• [Task data]:
********
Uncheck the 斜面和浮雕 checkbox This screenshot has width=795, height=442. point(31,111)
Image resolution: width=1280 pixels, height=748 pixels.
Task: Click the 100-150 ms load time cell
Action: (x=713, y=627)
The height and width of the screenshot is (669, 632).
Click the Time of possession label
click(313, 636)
********
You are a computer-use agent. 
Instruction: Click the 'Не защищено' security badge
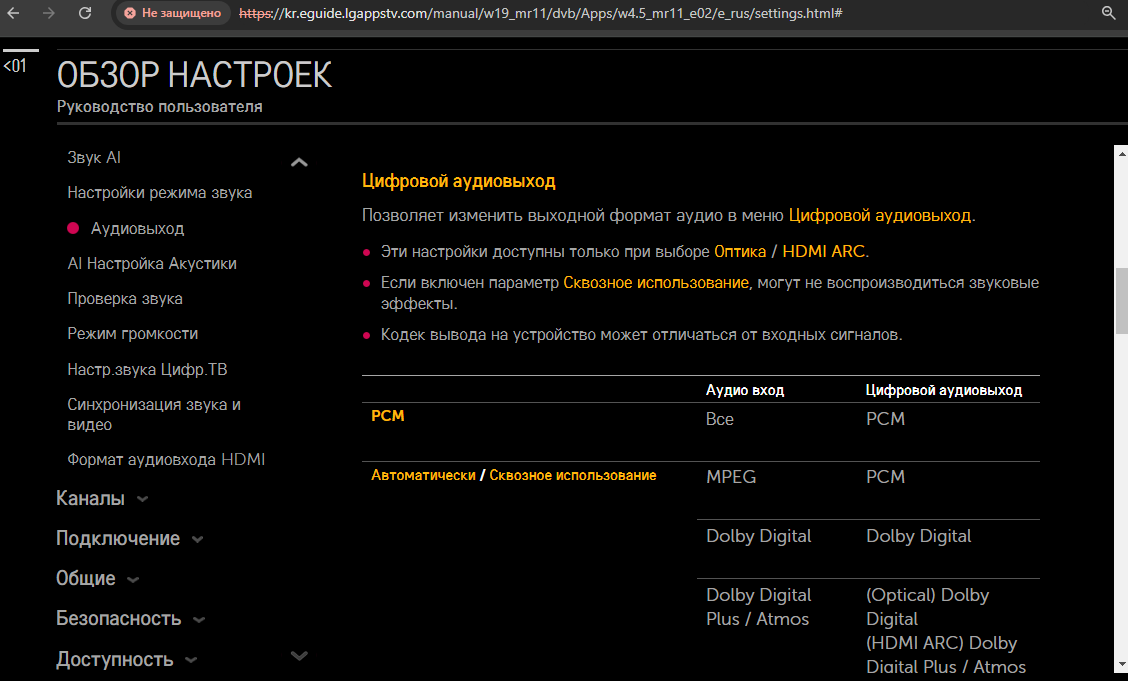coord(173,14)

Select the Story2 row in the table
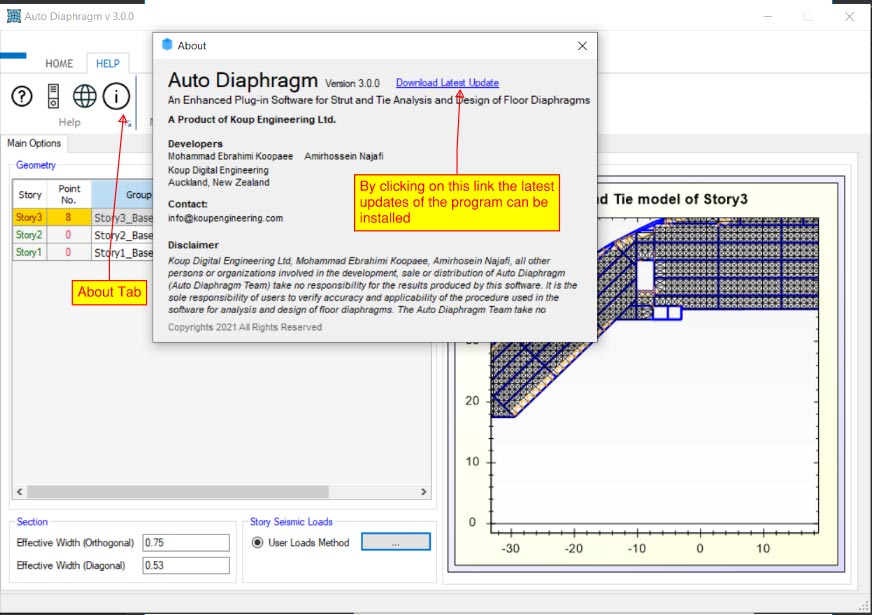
********
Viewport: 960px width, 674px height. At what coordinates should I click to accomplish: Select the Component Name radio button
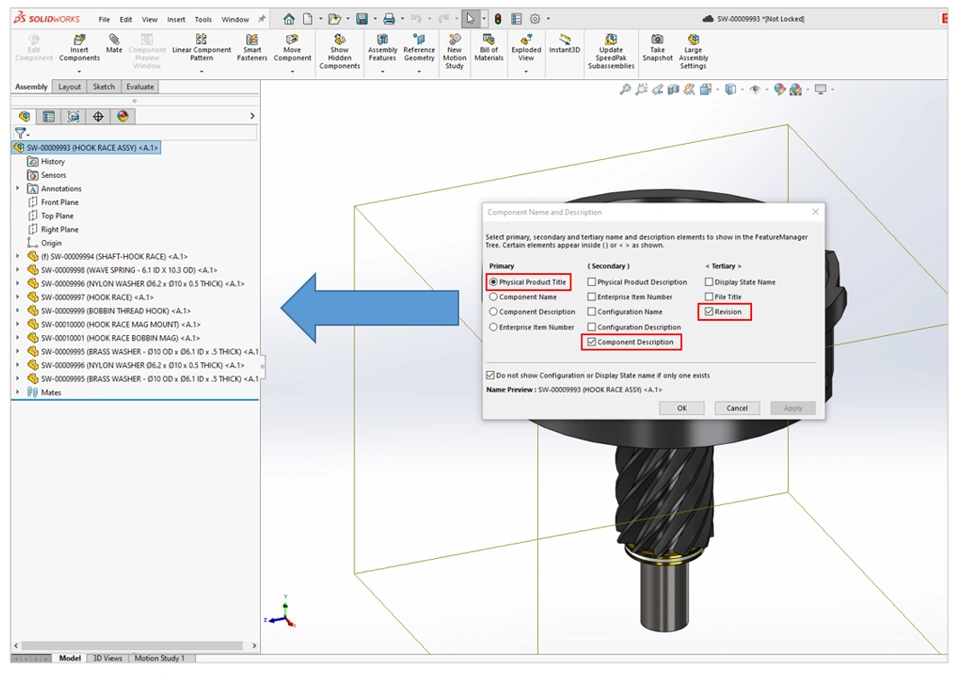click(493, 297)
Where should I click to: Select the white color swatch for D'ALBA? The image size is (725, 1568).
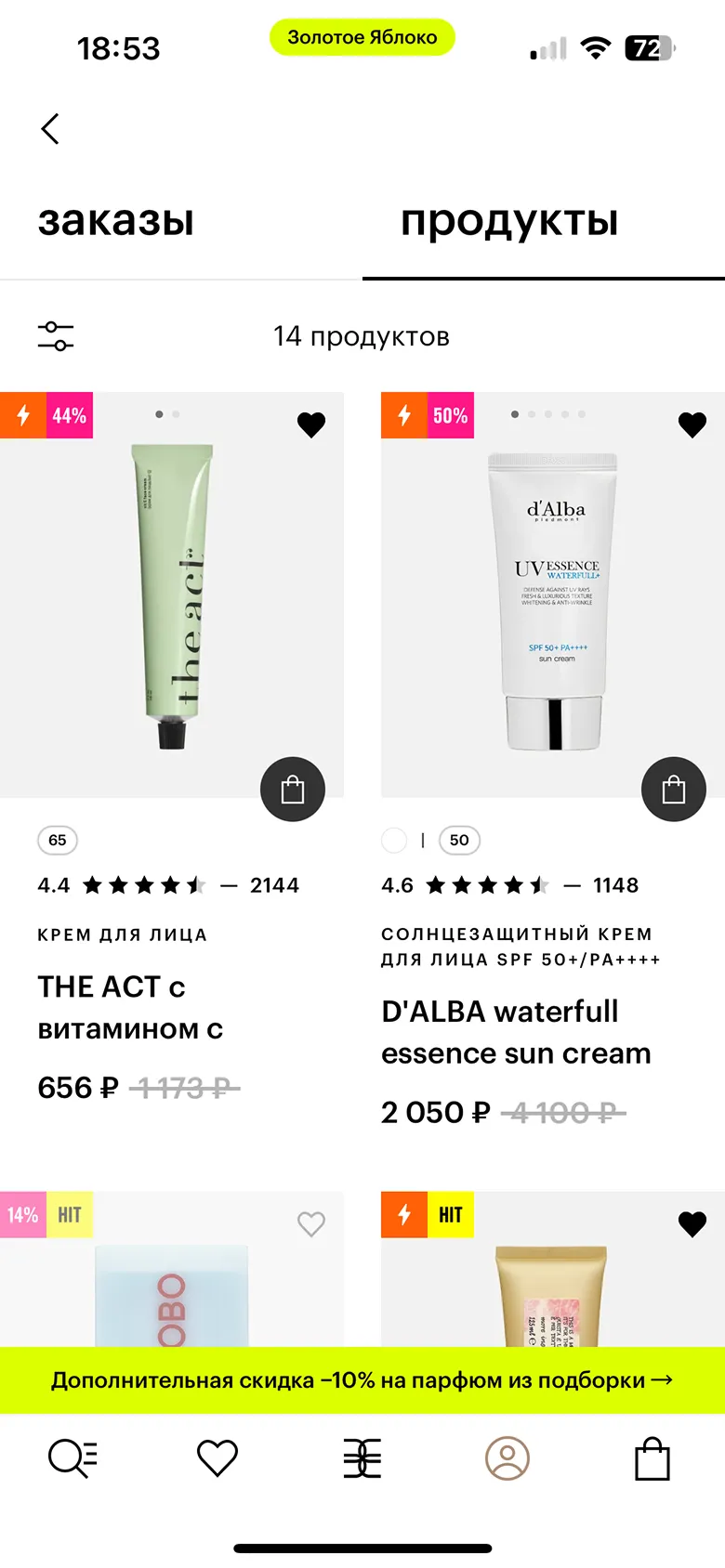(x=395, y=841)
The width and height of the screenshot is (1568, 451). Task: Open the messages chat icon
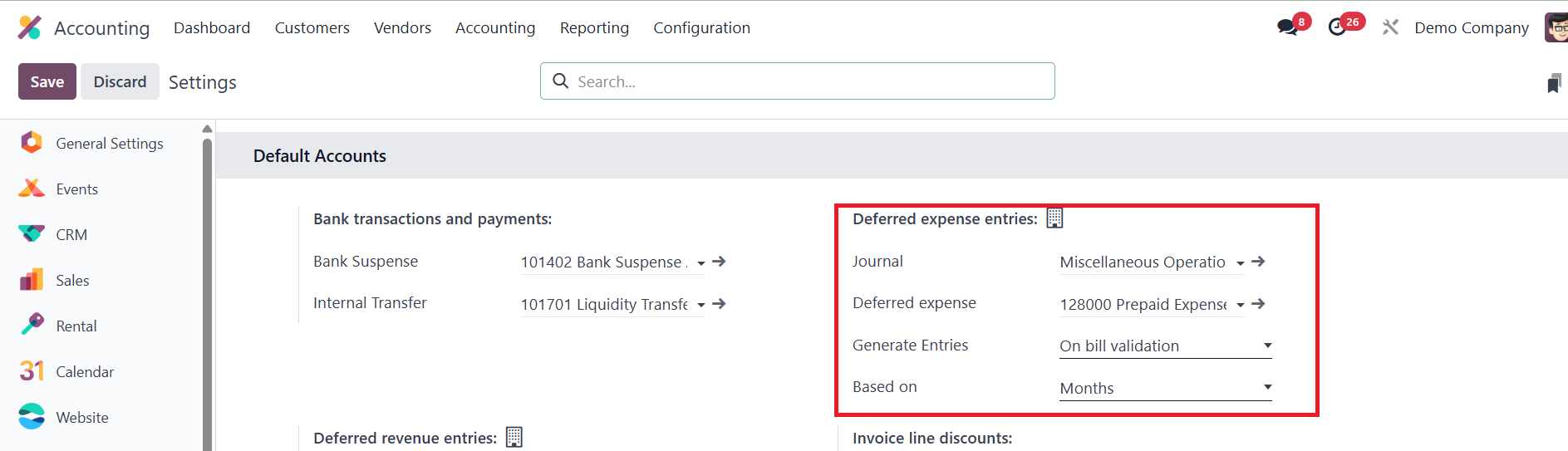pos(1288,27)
********
• [Work instruction]: After locating the line containing "Instruction: Click the" in the entries above, return it and every line after it exactly, ending at the line containing "Select the Story2 row in the table", without pictures.

• [Response to this task]:
Instruction: Click the 'Не защищено' security badge
coord(173,14)

Select the Story2 row in the table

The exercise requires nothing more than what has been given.